[Start of Attachment]
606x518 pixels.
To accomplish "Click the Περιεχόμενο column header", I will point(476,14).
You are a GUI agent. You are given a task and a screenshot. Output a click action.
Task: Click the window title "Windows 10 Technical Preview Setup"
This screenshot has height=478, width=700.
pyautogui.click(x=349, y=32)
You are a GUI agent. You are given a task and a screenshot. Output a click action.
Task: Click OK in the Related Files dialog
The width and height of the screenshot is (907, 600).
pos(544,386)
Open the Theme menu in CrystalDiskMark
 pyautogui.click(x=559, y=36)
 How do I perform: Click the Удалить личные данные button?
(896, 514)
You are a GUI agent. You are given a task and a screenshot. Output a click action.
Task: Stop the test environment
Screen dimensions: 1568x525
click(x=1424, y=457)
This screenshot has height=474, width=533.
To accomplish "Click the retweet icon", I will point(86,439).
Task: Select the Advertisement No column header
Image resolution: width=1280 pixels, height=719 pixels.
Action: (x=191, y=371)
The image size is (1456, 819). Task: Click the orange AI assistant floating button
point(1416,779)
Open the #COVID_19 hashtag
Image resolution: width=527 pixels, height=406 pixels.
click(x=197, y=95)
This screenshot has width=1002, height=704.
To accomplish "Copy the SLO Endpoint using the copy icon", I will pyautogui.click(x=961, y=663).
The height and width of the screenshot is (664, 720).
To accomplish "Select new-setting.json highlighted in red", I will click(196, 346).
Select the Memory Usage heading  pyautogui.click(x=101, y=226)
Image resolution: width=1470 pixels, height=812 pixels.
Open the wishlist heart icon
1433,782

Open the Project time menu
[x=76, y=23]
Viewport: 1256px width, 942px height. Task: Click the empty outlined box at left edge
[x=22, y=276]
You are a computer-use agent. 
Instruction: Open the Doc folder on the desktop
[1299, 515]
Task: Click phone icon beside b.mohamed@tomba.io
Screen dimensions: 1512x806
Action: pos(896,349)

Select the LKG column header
[End of Attachment]
# ACTIVITY
Your task is to restate, word for word, the line with "Viewport: 1256px width, 942px" and all lines after it, ending with the last line of the data.

# SOLVED EXERCISE
Viewport: 1256px width, 942px height. Task: Click the empty outlined box at left edge
[x=22, y=276]
You are a computer-use agent. 
Instruction: Open the Doc folder on the desktop
[1299, 515]
Task: Click phone icon beside b.mohamed@tomba.io
Screen dimensions: 1512x806
Action: pos(896,349)

Select the LKG column header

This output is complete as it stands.